While clusterin is reportedly involved in Alzheimer's disease (AD) pathogenesis, how clusterin interacts with amyloid-β (Aß) to cause Aß neurotoxicity remains unclear in vivo. Using 5×FAD transgenic mice, which develop robust AD pathology and memory deficits when very young, we detected interactions between clusterin and Aß in the mouse brains. The two proteins were concurrently upregulated and bound or colocalized with each other in the same complexes or in amyloid plaques. Neuropathology and cognitive performance were assessed in the progeny of clusterin-null mice crossed with 5×FAD mice, yielding clu-/- ;5×FAD and clu+/+ ;5×FAD. We found far less of the various pools of Aß proteins, most strikingly soluble Aß oligomers and amyloid plaques in clu-/- ;5×FAD mice at 5 months of age.
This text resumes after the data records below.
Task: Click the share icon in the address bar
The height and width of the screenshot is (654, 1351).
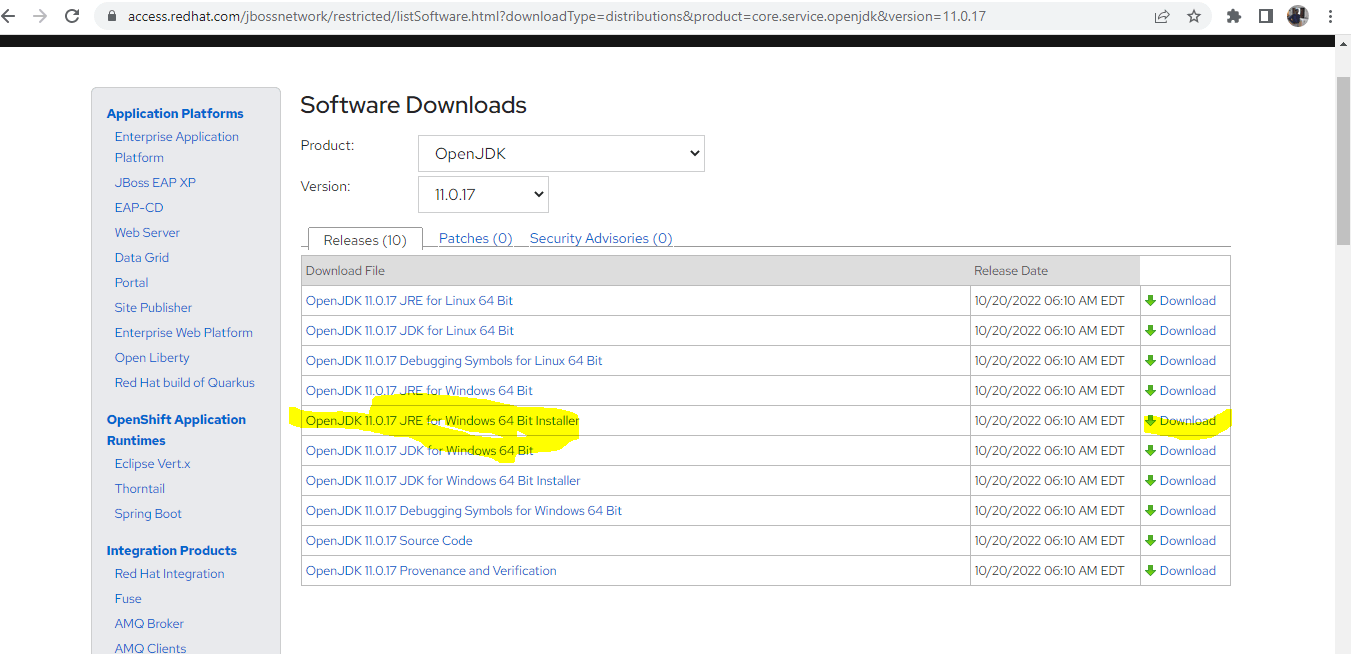Action: [1160, 16]
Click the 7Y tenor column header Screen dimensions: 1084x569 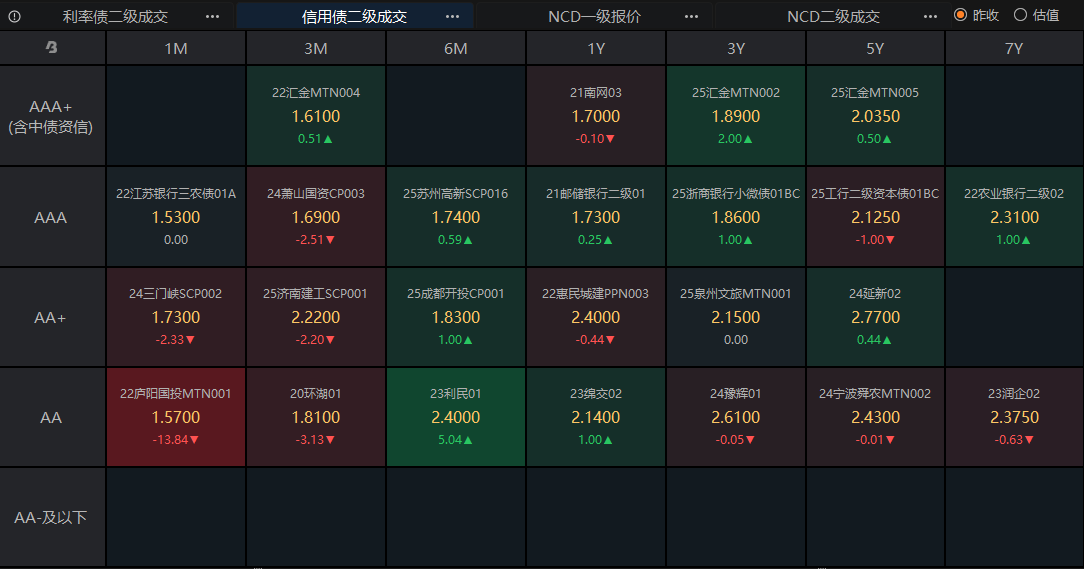1014,48
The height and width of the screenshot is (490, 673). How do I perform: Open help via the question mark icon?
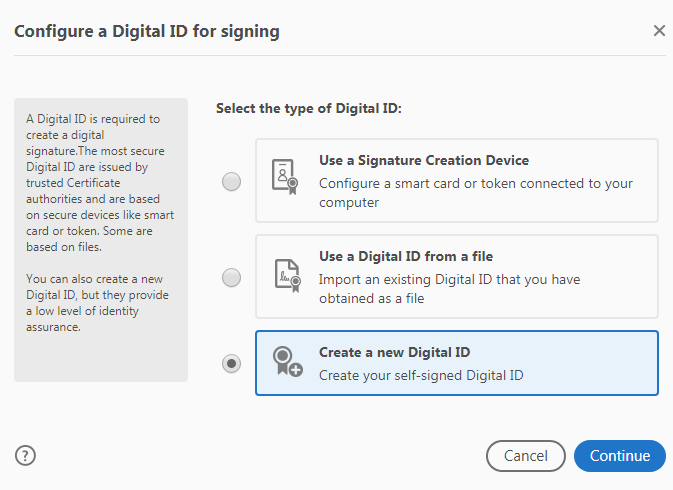[x=26, y=456]
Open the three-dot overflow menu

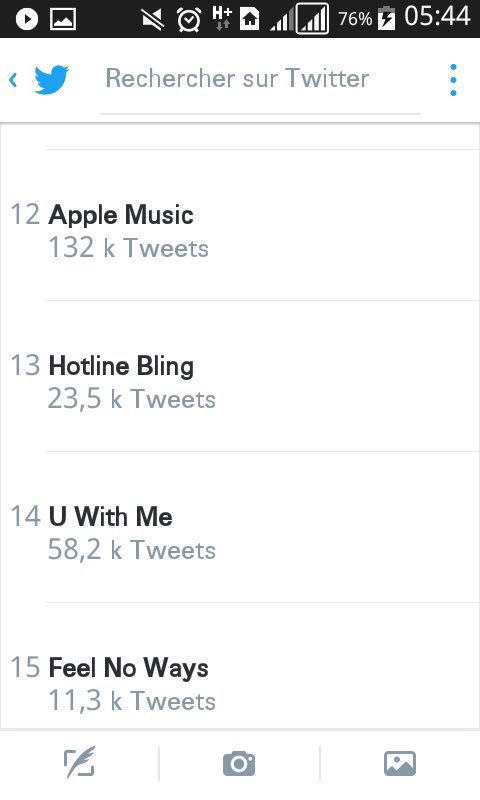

At that age, those mice also had higher levels of neuronal and synaptic proteins and better motor coordination, spatial learning and memory than age-matched clu+/+ ;5×FAD mice. However, at 10 months of age, these differences disappeared, with Aß and plaque deposition, neuronal and synaptic proteins and impairment of behavioral and cognitive performance similar in both groups. These findings demonstrate that clusterin is necessarily involved in early stages of AD pathogenesis by enhancing toxic Aß pools to cause Aß-directed neurodegeneration and behavioral and cognitive impairments, but not in late stage.